Task description:
Repeat every line of the following material exactly.

--------

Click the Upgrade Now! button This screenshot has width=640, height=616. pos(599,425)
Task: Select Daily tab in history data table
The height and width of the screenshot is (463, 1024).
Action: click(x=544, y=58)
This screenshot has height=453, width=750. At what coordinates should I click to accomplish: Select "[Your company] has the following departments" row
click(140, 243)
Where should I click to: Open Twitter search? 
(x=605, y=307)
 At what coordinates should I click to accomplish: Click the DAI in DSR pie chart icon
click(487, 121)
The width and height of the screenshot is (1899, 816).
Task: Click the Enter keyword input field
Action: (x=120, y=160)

--------

Final answer:
Click the Upgrade Now! button This screenshot has width=640, height=616. pos(599,425)
Task: Select Daily tab in history data table
The height and width of the screenshot is (463, 1024).
Action: click(x=544, y=58)
This screenshot has height=453, width=750. At what coordinates should I click to accomplish: Select "[Your company] has the following departments" row
click(140, 243)
Where should I click to: Open Twitter search? 
(x=605, y=307)
 At what coordinates should I click to accomplish: Click the DAI in DSR pie chart icon
click(487, 121)
The width and height of the screenshot is (1899, 816).
Task: Click the Enter keyword input field
Action: (x=120, y=160)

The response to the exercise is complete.